§ Exercise directions
Keeping every word and mark, copy all of the data.

[Dataset entries]
>>>
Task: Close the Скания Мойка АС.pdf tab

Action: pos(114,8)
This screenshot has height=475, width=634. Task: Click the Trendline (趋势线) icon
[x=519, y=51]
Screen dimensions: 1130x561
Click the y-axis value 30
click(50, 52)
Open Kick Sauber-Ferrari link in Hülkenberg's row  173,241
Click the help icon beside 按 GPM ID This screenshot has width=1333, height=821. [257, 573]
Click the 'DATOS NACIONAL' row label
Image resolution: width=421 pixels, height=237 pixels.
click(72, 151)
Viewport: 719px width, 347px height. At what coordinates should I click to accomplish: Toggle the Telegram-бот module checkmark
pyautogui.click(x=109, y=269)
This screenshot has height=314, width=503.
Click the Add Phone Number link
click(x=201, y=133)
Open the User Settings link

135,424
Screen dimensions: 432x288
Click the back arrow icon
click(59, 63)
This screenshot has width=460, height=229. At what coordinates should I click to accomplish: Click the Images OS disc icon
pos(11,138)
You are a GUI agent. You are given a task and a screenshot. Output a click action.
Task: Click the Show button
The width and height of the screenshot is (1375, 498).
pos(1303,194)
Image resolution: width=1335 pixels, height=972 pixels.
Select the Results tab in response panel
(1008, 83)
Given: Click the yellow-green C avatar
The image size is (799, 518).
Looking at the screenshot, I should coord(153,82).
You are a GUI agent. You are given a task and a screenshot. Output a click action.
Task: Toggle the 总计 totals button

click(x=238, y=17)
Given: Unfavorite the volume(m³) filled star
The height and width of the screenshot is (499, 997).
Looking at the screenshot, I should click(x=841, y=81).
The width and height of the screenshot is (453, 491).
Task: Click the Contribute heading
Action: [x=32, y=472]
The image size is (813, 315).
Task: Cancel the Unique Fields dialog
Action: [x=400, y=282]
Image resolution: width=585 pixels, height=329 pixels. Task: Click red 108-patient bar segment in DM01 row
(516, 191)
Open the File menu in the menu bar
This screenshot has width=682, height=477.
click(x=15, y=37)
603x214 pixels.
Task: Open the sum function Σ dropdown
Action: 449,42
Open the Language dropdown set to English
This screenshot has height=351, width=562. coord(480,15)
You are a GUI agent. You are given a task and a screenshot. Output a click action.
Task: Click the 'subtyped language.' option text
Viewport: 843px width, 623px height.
<<<
§ Answer space
Task: Close the Скания Мойка АС.pdf tab

Action: pos(114,8)
This screenshot has height=475, width=634. Task: Click the Trendline (趋势线) icon
[x=519, y=51]
Screen dimensions: 1130x561
Click the y-axis value 30
click(50, 52)
Open Kick Sauber-Ferrari link in Hülkenberg's row  173,241
Click the help icon beside 按 GPM ID This screenshot has width=1333, height=821. [257, 573]
Click the 'DATOS NACIONAL' row label
Image resolution: width=421 pixels, height=237 pixels.
click(72, 151)
Viewport: 719px width, 347px height. At what coordinates should I click to accomplish: Toggle the Telegram-бот module checkmark
pyautogui.click(x=109, y=269)
This screenshot has height=314, width=503.
Click the Add Phone Number link
click(x=201, y=133)
Open the User Settings link

135,424
Screen dimensions: 432x288
Click the back arrow icon
click(59, 63)
This screenshot has width=460, height=229. At what coordinates should I click to accomplish: Click the Images OS disc icon
pos(11,138)
You are a GUI agent. You are given a task and a screenshot. Output a click action.
Task: Click the Show button
The width and height of the screenshot is (1375, 498).
pos(1303,194)
Image resolution: width=1335 pixels, height=972 pixels.
Select the Results tab in response panel
(1008, 83)
Given: Click the yellow-green C avatar
The image size is (799, 518).
Looking at the screenshot, I should coord(153,82).
You are a GUI agent. You are given a task and a screenshot. Output a click action.
Task: Toggle the 总计 totals button

click(x=238, y=17)
Given: Unfavorite the volume(m³) filled star
The height and width of the screenshot is (499, 997).
Looking at the screenshot, I should click(x=841, y=81).
The width and height of the screenshot is (453, 491).
Task: Click the Contribute heading
Action: [x=32, y=472]
The image size is (813, 315).
Task: Cancel the Unique Fields dialog
Action: [x=400, y=282]
Image resolution: width=585 pixels, height=329 pixels. Task: Click red 108-patient bar segment in DM01 row
(516, 191)
Open the File menu in the menu bar
This screenshot has width=682, height=477.
click(x=15, y=37)
603x214 pixels.
Task: Open the sum function Σ dropdown
Action: 449,42
Open the Language dropdown set to English
This screenshot has height=351, width=562. coord(480,15)
You are a GUI agent. You are given a task and a screenshot. Output a click action.
Task: Click the 'subtyped language.' option text
Viewport: 843px width, 623px height.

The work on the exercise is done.